Manjushree Nayak, Subhakanta Panda, Pritam Kumar Nayak

Abstract


Signature verification is an important biometric authentication technique that is widely applied in identification verification, banking and legal systems. Traditional methods often depend on manual inspection or rule-based algorithms, which suffer from impurities and disabilities. The project proposes a firm nervous network (CNN)-based signature verification system to accurately differentiate between real and forged signatures using deep learning techniques. The system contains major stages including data collection, preprosying, CNN-based feature extraction and classification.

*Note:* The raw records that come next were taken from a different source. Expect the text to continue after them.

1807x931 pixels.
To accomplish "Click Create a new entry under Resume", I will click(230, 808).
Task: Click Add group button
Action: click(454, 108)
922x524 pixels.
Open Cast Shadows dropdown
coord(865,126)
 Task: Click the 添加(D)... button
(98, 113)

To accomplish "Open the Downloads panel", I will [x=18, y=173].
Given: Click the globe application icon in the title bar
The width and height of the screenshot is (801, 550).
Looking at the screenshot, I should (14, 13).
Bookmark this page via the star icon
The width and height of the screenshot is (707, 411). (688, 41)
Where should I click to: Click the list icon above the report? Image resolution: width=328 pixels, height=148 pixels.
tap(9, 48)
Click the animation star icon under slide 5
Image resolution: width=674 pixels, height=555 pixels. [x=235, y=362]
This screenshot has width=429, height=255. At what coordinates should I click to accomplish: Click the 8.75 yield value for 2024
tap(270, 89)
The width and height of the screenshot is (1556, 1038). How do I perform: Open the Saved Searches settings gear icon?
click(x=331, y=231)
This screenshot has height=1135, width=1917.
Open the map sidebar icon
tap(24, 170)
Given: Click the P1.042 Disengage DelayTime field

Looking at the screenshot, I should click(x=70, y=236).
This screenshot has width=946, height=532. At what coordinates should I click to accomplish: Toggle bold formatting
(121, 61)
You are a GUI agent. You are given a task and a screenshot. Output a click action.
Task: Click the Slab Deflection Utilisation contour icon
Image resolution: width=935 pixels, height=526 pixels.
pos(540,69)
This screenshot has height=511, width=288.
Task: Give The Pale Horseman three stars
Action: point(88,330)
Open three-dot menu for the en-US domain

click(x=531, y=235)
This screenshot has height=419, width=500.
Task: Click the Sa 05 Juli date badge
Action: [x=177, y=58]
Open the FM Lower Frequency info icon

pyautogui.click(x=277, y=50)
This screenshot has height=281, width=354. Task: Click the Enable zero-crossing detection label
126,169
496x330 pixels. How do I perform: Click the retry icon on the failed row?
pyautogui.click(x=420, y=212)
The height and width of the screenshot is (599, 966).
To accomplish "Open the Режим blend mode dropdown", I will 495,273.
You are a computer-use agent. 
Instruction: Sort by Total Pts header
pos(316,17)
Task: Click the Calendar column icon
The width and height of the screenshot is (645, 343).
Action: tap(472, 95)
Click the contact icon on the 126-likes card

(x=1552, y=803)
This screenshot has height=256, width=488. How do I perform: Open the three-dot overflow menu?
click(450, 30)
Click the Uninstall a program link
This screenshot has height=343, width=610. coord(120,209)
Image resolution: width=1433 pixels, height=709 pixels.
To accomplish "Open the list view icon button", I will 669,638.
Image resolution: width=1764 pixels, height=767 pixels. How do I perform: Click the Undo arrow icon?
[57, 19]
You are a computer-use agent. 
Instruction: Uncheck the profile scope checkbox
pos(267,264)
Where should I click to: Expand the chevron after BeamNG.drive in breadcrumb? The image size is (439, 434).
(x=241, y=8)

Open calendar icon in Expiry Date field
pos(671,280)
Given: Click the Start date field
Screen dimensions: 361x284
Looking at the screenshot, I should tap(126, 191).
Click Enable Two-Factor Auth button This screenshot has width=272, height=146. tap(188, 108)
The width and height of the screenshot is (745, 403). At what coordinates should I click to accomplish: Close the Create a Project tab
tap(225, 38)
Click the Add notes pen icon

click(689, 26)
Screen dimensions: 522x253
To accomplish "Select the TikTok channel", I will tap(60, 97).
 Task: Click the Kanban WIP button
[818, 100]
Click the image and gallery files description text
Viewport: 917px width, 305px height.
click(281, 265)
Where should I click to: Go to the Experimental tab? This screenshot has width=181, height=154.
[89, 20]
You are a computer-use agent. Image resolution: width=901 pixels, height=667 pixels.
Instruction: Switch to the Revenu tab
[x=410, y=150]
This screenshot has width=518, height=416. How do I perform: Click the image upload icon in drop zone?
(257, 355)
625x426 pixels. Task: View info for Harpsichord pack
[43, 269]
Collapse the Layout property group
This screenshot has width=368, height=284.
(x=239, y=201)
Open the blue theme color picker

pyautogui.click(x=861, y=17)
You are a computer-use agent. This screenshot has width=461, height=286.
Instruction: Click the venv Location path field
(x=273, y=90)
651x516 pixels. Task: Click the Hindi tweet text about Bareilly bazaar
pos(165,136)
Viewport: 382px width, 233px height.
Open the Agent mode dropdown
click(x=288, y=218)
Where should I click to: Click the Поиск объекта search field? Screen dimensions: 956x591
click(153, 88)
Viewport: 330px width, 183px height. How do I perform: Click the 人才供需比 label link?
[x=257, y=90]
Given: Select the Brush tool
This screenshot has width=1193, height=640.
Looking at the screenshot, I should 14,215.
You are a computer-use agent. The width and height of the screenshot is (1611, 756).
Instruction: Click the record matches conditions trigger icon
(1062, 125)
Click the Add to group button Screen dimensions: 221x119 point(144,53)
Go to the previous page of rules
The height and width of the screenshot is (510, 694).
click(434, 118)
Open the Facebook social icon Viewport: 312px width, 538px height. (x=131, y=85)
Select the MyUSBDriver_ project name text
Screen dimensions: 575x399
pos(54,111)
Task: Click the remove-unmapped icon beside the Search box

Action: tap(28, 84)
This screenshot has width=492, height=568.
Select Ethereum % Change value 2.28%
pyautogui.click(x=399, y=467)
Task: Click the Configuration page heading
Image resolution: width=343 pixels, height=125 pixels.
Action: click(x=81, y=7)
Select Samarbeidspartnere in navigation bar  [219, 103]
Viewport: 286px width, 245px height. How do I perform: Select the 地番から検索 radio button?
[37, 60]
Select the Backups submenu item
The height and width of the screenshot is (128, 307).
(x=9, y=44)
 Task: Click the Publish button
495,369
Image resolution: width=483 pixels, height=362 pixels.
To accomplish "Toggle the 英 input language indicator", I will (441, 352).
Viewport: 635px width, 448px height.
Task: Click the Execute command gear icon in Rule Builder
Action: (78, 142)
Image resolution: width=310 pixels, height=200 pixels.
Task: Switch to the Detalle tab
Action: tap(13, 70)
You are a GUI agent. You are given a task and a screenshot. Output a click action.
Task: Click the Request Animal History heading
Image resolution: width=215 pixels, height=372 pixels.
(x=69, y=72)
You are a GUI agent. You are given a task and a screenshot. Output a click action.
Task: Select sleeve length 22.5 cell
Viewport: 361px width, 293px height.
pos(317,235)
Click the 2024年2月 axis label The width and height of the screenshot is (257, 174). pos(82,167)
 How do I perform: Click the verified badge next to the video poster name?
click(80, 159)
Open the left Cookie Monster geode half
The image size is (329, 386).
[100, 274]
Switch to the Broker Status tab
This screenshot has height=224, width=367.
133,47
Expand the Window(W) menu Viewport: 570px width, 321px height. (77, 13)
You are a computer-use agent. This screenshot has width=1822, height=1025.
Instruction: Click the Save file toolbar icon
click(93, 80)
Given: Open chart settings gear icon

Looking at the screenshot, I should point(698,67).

It is evaluated by using publicly available datasets such as cedar, GPD and MCYT -75. Performance is measured using matrix such as accuracy, accurate, recall, similar error rate (EER), and ROC curve analysis. Experimental results indicate that CNN models effectively learn signature patterns and suit the real-world variations, which improve traditional techniques such as SVMs, HMMs and handicraft facilities methods. While the system improves accuracy and automation, there are challenges such as computational complexity, efficient forgery and intra-class variability. Future improvement aims to increase safety and scalability through blockchain integration, online verification, multimodal biometric fusion and hybrid deep learning models. Overall, the proposed system provides a sharp, accurate and reliable solution to detect safe certification and fraud in various fields.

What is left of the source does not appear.